Walsall mayor being urged to boycott new £50k car
Walsall's mayor has been urged to boycott his new car after the council spent more than £50,000 upgrading his vehicle for official business.
The new car has cost £50,000 excluding VAT and will transport mayor Councillor Mohammed Nazir to formal engagements and events.
It comes after Walsall Council announced it needed to make £19 million of cuts, slashing 332 jobs.
Under plans the deputy mayor's car, a Jaguar Sovereign Executive which dates back to 1996, will be scrapped.
Walsall Council spends £50k on mayors new car
Opposition councillors are calling for the mayor to make a stand against the 'appalling' expense.
But Councillor Nazir says it was not his decision to buy the car – and has insisted he will carry on with his civic duties as planned.
Independent councillor Paul Bott said: "We are calling on the mayor to boycott the car and show solidarity with the people of Walsall.
"The decision is appalling – our staff are being made redundant, there are health resource centres being closed and people are struggling to pay their bills and council tax.
"This is a totally appalling decision that has been made. With the austerity people are facing at the moment, this is just a complete smack in the face to our employees and members of the public."
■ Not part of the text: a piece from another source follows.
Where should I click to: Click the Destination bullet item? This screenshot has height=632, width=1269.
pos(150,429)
But Councillor Nazir said: "This is the council's decision which the mayoralty has no say in.
"The old car needs a lot of money spending to maintain it. It's a case of choosing whether we want the mayorality or we want to say goodbye to 636 years of tradition.
"It's not my decision so all I'm doing is continuing with my civic duties and my aims, which include upholding tradition and unity in the community."
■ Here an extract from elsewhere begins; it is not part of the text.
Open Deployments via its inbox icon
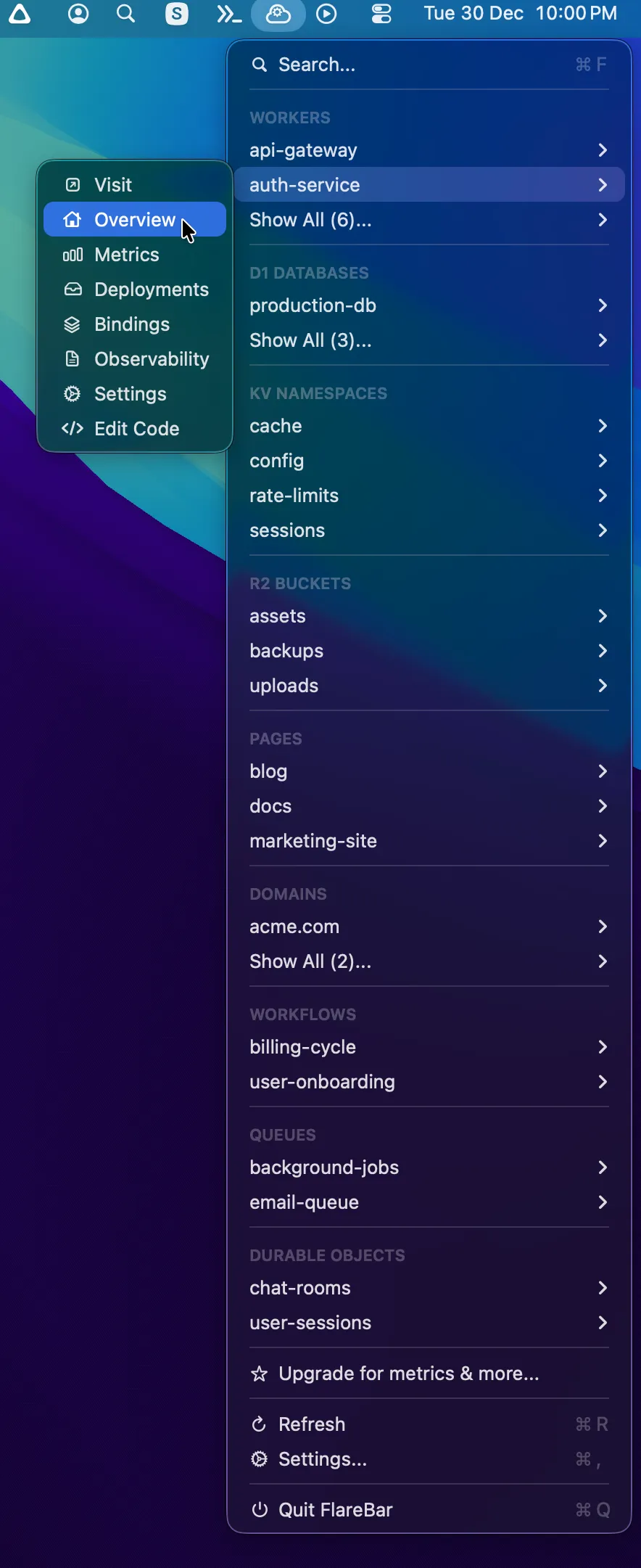641x1568 pixels. coord(73,290)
There was uproar two years ago when the council revealed it was going to use agency drivers rather than its own chauffeurs under money saving measures.
Council leader Mike Bird said: "Replacing the mayoral car at this stage of its life is the most cost-effective thing to do, so as to avoid greater maintenance costs in the future.
"We feel it's important to retain the significance of the mayor's role here in Walsall.
"The mayor goes back to the 1200s. At the end of the day the mayor is the Queen's representative in the borough."